» **Exercise prompt**
Answer with a number only: how many lines of the entries below contain the word "agent"?

» **The data**
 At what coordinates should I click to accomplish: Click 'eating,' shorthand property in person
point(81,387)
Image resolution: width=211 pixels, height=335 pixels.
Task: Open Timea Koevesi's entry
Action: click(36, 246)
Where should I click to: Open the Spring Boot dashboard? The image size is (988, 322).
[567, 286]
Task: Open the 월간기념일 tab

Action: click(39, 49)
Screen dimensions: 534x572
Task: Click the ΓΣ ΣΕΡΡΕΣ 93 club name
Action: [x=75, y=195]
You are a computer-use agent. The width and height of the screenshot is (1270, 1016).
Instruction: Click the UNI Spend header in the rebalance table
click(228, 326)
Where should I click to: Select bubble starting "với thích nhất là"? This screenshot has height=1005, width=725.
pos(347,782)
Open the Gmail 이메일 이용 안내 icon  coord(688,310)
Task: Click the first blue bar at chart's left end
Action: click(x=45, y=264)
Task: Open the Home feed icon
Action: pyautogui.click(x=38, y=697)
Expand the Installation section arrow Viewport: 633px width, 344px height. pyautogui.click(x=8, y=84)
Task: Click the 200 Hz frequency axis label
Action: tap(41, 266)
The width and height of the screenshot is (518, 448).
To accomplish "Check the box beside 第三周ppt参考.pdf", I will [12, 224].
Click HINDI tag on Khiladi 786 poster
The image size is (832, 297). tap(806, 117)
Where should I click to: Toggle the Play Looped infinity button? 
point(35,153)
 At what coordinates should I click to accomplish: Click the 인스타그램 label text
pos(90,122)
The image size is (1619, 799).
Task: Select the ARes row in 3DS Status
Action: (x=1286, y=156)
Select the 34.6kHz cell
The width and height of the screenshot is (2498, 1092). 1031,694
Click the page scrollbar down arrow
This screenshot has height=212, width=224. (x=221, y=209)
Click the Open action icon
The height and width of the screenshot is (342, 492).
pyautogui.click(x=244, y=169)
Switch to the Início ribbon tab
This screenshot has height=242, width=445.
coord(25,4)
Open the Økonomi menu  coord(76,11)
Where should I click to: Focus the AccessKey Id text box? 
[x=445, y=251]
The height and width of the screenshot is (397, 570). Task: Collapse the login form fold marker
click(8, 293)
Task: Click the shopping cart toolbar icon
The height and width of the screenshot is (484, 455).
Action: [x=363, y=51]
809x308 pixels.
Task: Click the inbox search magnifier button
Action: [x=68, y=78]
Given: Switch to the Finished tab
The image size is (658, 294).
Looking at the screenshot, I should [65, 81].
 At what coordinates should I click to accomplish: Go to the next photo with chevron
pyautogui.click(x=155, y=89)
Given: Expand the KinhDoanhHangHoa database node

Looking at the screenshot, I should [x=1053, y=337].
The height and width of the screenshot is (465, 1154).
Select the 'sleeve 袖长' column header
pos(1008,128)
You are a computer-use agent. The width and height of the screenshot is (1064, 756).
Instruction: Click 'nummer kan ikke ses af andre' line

» **Response below**
2